- [Total: 5 Average: 2.6]
- Directed By: Pat O’Connor
- Written By: Kurt Voelker
- Release Date: February 16, 2001
- Domestic Distributor: Warner Bros
- Cast: Keanu Reeves, Charlize Theron, Jason Isaacs
Box Office Info:
|Budget: $40 million||Financed by: Bel-Air Entertainment|
|Domestic Box Office: $25,288,103||Overseas Box Office: $40,466,125|
“It’s not a film that I’m delighted about.”
–Director Pat O’Connor
Sweet November was financed by Steven Reuther’s Bel-Air Entertainment for $40 million. Bel-Air was formed in March 1998 as a 5-year equity partnership between Warner Bros and the French conglomerate Canal Plus and WB retained worldwide rights for the films, except for France, Spain and Germany, which went to Canal. After a string of box office disappointments from Bel-Air: “Pay It Forward,” “Sweet November,” “Proof of Life” and Rock Star, Canal Plus pulled out of the arrangement in 2002 and by that point Bel-air had no films in their pipeline — except the delayed Collateral Damage waiting for a release and the perpetually shelved Chain Of Fools, which was dumped straight to video in 2005.
Keanu Reeves boarded this stinker with a $15 million salary against 15% of the gross and this project re-teamed Reeves and Charlize Theron after The Devil’s Advocate (1997). Sweet November was dated for February 16, opening against Down To Earth and Recess: School’s Out. The movie received miserable reviews and WB booked it into 2,268 theaters, where it pulled in a soft $9,733,954 — placing #4 for the weekend led by Hannibal in its second frame. Sweet November did not have strong legs to break out and declined 47.2% to $5,136,388 in its second weekend and sank 55.7% in its third session to $2,275,493. The film was out of theaters with $25,288,103.
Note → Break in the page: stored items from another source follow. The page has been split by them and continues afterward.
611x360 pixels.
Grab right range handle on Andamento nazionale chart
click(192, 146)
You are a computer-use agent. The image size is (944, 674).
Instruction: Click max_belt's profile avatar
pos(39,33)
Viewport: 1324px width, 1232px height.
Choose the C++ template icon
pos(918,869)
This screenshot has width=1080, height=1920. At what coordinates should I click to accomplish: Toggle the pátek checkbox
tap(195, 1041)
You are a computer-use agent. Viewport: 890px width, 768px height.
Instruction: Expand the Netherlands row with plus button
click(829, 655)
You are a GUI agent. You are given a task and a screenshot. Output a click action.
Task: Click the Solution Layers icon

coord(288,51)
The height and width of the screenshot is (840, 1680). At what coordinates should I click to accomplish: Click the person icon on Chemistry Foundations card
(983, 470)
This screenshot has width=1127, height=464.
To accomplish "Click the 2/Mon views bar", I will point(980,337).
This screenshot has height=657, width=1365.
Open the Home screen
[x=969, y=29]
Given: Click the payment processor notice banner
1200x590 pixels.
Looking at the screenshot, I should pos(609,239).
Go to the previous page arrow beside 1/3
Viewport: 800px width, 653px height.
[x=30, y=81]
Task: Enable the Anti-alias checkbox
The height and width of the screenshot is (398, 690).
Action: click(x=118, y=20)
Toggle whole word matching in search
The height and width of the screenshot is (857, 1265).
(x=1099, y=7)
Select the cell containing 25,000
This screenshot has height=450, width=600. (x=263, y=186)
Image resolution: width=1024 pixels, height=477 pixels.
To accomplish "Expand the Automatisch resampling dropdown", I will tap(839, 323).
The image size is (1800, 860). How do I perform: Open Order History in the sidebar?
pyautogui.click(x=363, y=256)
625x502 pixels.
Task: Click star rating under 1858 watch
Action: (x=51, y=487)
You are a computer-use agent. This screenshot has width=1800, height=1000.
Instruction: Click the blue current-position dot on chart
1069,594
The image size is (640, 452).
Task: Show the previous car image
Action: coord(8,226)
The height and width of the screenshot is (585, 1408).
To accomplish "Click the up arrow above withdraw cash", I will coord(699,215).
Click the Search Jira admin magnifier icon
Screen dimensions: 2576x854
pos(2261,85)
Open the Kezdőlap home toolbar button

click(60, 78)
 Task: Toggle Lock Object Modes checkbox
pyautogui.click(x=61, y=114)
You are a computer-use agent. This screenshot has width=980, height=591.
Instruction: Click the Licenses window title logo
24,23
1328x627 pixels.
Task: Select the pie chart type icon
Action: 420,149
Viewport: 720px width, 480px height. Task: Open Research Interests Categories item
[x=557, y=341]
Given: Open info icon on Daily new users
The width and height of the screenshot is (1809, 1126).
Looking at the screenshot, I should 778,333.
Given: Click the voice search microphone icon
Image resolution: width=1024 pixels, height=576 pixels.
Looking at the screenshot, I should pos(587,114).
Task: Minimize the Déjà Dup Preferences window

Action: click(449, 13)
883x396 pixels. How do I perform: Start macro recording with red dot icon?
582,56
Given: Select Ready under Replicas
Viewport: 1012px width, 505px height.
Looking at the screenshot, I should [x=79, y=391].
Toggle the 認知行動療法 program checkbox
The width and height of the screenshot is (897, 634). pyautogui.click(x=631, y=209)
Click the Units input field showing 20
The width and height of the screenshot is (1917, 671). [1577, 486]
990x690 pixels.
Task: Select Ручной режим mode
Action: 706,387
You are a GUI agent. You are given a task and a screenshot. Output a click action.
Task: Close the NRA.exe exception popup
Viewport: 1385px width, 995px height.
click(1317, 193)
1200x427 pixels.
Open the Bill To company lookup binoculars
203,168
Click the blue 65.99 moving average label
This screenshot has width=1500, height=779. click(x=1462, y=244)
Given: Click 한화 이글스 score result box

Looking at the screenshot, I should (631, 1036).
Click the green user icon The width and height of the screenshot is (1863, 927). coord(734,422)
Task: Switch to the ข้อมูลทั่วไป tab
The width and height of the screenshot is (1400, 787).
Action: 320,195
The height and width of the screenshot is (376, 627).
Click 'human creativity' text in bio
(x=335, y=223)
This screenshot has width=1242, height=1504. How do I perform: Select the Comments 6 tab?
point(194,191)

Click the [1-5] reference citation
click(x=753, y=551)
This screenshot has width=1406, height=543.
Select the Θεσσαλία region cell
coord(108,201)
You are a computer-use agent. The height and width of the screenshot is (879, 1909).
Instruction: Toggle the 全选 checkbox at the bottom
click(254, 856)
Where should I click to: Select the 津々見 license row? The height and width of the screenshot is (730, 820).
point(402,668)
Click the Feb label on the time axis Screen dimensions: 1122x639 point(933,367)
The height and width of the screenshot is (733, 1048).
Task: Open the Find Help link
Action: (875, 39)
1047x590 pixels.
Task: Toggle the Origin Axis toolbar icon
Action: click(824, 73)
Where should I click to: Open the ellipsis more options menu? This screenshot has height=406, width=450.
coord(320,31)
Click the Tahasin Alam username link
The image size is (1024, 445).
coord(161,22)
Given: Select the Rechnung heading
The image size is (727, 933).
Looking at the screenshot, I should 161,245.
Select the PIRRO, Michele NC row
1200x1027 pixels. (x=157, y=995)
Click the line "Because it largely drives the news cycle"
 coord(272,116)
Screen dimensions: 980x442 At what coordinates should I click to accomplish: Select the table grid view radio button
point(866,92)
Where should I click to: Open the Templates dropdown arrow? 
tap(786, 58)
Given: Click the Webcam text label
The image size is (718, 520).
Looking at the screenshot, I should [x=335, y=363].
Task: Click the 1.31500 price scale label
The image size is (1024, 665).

Sweet November did mostly poor business in its offshore release, with Japan being the strongest market. Warner Bros retooled the marketing in Japan to pull in female auds by focusing on the Charlize Theron character’s illness and dying, which was downplayed in every other market. The sad, weepy marketing was a success and the Japan gross was $11 million, bringing the overseas total to $40.4 million. The worldwide cume was $65.7M and WB would see returned about $36.1M after theaters take their percentage of the gross — which would not cover global P&A expenses or any of the budget.